- Aim of the task -
For each line in the data below that has the word "input", copy that line.
Dataset records Start Marker
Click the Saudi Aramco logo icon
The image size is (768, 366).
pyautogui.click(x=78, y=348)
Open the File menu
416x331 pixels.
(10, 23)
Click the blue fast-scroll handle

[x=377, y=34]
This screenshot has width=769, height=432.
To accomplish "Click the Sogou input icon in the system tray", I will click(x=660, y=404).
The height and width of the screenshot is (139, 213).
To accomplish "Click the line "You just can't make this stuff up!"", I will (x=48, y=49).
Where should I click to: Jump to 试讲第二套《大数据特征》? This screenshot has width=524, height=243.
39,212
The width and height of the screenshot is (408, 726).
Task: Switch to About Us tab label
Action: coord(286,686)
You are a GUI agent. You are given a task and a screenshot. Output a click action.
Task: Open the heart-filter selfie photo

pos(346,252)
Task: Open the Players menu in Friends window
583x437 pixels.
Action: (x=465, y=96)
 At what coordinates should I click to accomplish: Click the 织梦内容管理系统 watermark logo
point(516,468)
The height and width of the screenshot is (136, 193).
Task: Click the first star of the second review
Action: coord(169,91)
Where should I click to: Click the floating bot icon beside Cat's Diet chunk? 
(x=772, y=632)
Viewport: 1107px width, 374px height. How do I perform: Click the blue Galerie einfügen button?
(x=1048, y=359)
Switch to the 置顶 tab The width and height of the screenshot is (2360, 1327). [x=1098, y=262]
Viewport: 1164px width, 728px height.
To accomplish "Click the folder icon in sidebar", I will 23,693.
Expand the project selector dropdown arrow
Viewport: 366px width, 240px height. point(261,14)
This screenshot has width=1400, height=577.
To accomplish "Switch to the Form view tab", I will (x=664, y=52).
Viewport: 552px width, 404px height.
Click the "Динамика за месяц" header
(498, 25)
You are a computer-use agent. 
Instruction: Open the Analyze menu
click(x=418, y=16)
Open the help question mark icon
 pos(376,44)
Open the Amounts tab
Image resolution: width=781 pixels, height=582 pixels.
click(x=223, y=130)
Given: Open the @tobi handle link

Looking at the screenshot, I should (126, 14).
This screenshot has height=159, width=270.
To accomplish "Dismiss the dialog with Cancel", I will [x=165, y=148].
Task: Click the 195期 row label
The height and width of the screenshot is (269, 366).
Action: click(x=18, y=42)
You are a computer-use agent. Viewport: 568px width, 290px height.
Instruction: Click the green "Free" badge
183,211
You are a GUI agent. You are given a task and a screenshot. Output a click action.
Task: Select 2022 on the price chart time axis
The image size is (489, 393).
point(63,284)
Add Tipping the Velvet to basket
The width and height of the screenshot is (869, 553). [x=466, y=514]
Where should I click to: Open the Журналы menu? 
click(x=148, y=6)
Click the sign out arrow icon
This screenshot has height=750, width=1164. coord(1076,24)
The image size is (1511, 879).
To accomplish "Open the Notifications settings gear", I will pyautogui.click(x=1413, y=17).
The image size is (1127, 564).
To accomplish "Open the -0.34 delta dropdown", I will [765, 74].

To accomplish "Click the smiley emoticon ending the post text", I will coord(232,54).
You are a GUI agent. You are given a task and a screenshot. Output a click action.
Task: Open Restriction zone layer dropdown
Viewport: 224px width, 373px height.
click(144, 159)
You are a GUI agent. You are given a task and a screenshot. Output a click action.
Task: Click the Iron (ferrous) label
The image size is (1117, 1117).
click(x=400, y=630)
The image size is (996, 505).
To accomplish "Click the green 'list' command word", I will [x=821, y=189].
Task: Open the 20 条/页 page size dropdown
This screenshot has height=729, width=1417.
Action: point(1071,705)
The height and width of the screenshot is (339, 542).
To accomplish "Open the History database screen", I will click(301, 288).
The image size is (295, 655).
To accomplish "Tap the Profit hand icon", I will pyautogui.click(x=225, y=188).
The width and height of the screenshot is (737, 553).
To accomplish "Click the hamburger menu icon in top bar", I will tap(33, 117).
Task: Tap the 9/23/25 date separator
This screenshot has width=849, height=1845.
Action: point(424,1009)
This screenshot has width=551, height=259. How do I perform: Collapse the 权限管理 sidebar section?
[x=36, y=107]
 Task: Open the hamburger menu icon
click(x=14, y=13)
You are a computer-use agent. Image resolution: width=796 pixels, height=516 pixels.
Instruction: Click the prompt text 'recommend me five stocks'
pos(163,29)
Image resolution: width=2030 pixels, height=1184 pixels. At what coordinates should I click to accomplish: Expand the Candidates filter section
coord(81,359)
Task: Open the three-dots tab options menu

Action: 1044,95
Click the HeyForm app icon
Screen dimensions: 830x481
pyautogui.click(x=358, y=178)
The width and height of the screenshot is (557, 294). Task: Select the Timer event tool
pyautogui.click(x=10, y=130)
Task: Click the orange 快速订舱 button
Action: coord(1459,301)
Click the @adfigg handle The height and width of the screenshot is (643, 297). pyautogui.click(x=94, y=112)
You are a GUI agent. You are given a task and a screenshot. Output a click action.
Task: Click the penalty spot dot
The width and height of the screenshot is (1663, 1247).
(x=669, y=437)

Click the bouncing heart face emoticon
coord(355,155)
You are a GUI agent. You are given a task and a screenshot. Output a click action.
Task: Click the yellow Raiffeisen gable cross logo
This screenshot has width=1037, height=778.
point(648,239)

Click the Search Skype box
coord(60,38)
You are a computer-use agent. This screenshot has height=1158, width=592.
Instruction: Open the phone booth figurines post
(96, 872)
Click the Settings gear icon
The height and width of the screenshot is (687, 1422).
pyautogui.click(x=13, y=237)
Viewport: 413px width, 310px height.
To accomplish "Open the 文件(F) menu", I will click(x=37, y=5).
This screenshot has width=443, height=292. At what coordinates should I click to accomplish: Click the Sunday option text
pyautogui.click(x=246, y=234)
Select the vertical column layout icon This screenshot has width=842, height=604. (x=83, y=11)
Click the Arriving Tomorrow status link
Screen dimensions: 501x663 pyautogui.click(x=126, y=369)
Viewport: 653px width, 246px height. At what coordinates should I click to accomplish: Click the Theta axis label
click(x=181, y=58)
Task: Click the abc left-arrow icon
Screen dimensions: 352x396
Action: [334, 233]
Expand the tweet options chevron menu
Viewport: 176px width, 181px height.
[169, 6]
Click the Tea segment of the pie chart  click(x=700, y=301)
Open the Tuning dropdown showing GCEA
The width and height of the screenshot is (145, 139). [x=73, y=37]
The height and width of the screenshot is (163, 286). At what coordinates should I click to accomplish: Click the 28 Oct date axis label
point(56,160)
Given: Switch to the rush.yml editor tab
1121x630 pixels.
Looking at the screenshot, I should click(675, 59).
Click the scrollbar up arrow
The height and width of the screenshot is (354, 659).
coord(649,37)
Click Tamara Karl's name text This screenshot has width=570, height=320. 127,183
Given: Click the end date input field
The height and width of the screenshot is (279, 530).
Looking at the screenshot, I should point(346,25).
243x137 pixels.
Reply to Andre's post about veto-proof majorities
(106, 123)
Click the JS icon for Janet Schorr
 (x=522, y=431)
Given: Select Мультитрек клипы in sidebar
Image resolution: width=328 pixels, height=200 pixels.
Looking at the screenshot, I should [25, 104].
Dataset records End Marker
- Exercise output -
To accomplish "Click the Sogou input icon in the system tray", I will click(x=660, y=404).
Given: Click the end date input field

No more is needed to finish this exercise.